Les comptes des soutiens du groupe, qui ne sont pas sur le terrain, sont aussi utiles à ce groupe djihadiste à vocation internationaliste. Il s’agit de plusieurs comptes en plusieurs langues à la fois qui diffusent les messages de Daech et souvent les traduisent pour renforcer l’image et attirer de potentiels bailleurs de fonds. Il est presque impossible de définir, aujourd’hui, le nombre exact des soutiens à Daech. Grâce à eux, sa présence sur les réseaux sociaux et surtout sur Twitter est de plus en plus visible et efficace, malgré les tentatives de censure du gouvernement iraqien. Le groupe vient même de diffuser une courte vidéo de propagande présentée en français, sous-titrée en anglais et accompagnée d’un hymne djihadiste en allemand. Lors de son avancée vers Bagdad, Daech a déployé un plan de communication proche de celui utilisé en marketing pour lancer un nouveau produit en diffusant par exemple une image du drapeau de Daech flottant sur un bâtiment de la capitale iraqienne, Bagdad, avec la mention: « Bagdad, nous arrivons ! ».

La présence d’un groupe djihadiste sur les réseaux sociaux, notamment Twitter, n’est pas nouvelle, mais jamais un groupe djihadiste n’avait autant exploité ses possibilités. « Les groupes djihadistes, et Daech en particulier, ont constaté que leurs guerres avec les régimes de leur pays ne sont pas uniquement militaires, mais médiatiques aussi. Ils cherchent à faire la propagande de leurs idéologies à travers le Web et surtout les réseaux sociaux », explique Rania Makram, chercheuse au Centre des Etudes Politiques et Stratégiques (CEPS) d’Al-Ahram.

Application supprimée

En avril dernier, Daech a lancé une application Android, The Dawn of Glad Tidings, (Fajr Al-Bachayer, l’aube des victoires) qui permet au groupe de poster des messages automatiquement sur le compte des combattants. L’objectif est clair: contrôler les messages diffusés et faire passer un contenu pour devenir plus populaire. C’est le premier groupe djihadiste à mettre en ligne une application. Mais cette dernière vient d’être supprimée par Google. « Daech se distingue des autres groupes djihadistes par un sens de l’innovation et de la communication qui retient l’attention des analystes militaires. Il s’est affirmé comme le plus puissant et le premier à professionnaliser son action sur les réseaux sociaux. Il compte le plus grand nombre de fans sur les réseaux sociaux, en particulier sur Twitter, en plus de ses innombrables comptes officiels et pages personnelles », souligne Rania Makram.
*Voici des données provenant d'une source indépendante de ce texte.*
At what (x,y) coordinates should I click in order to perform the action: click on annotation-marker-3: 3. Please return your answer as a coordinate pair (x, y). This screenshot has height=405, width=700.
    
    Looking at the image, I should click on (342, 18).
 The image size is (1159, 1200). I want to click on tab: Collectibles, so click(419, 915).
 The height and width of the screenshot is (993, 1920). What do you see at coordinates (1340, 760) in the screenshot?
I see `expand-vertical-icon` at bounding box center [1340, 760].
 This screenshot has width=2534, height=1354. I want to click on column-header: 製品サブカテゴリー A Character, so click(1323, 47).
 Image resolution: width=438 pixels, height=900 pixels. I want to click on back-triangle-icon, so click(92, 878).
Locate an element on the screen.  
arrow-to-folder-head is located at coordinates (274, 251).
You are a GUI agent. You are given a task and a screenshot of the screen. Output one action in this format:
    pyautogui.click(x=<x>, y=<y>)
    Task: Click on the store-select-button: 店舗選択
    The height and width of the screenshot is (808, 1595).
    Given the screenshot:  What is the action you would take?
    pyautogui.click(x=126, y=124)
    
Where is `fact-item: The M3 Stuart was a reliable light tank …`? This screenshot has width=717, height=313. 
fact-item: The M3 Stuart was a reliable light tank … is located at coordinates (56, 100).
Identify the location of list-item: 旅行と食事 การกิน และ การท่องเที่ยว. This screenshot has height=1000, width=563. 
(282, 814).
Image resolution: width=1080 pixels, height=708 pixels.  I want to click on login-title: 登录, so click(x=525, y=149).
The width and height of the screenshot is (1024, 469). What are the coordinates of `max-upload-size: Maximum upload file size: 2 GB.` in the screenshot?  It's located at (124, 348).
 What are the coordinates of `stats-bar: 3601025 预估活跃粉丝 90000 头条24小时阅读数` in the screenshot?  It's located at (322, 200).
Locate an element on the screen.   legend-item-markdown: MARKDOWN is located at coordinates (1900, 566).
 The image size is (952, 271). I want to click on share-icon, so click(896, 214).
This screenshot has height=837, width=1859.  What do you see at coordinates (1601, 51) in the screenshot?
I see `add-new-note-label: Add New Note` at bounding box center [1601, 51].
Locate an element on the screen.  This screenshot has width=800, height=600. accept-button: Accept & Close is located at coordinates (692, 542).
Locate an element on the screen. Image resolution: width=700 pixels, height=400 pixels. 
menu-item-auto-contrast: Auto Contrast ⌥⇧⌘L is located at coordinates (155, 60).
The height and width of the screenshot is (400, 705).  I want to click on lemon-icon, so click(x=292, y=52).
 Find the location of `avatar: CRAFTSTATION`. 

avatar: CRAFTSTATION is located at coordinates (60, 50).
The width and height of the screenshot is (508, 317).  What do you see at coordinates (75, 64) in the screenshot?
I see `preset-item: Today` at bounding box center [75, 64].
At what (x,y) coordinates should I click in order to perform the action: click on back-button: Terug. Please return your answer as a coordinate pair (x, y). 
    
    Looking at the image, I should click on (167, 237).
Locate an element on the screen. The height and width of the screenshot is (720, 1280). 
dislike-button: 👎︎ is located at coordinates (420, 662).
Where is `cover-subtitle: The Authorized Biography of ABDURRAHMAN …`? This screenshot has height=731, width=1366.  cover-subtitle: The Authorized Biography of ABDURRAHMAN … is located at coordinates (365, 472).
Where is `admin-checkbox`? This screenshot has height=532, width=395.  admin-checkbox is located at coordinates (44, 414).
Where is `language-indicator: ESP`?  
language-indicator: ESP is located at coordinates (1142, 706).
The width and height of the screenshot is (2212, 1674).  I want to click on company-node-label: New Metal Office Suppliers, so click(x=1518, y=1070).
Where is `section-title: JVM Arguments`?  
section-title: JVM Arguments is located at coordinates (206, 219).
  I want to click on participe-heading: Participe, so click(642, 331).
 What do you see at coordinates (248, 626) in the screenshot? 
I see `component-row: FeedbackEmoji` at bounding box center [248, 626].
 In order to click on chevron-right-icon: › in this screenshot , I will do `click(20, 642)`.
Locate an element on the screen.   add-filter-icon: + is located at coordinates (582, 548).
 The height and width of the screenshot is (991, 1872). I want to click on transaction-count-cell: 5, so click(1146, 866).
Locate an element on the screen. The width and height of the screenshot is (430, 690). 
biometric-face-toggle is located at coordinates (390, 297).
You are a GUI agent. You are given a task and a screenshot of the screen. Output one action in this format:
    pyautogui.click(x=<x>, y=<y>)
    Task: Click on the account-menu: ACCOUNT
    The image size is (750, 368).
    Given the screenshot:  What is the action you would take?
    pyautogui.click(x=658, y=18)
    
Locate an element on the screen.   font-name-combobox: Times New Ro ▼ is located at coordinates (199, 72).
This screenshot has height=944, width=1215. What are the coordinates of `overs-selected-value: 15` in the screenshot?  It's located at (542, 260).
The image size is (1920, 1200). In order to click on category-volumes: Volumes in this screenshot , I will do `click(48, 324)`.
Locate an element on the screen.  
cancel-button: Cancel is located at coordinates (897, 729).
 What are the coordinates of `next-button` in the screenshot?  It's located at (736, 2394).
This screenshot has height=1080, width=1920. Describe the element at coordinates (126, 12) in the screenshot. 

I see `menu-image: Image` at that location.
Comme une entreprise, et pour la deuxième année consécutive, le groupe djihadiste a fait sortir, fin mars 2014, un rapport d’activité annuel de 400 pages, en arabe, qui détaille les attentats en 2013, les assassinats, le nombre de morts pour chaque opération, les recettes encaissées de la part de leurs mécènes et les « projets de développement ». « Daech a mené près de 10000 opérations armées en Iraq entre novembre 2012 et novembre 2013 avec 8 villes conquises, 1 083 assassinats, 4 465 explosions d’engins piégés, 30 check-points permanents dressés sur les routes et plusieurs centaines de prisonniers libérés », lit-on dans ce rapport dont une partie a été publiée en une du journal américain Financial Times. Il s’agit d’un coup marketing qui met à distance la violence de la guerre sur le terrain et justifie, en même temps, la crédibilité du projet du groupe djihadiste d’un Etat islamique. Les chiffres sont de nature à impressionner les adversaires et les donateurs. Selon l’Institute for the Study of War, les données du rapport d’activité annuel sont crédibles, même si tous les chiffres avancés ne sont pas vérifiables. Tout ce que Daech diffuse est pourtant réel. Mais il reste que ce groupe djihadiste se construit comme une marque avec une identité numérique très forte dont le credo serait la transparence.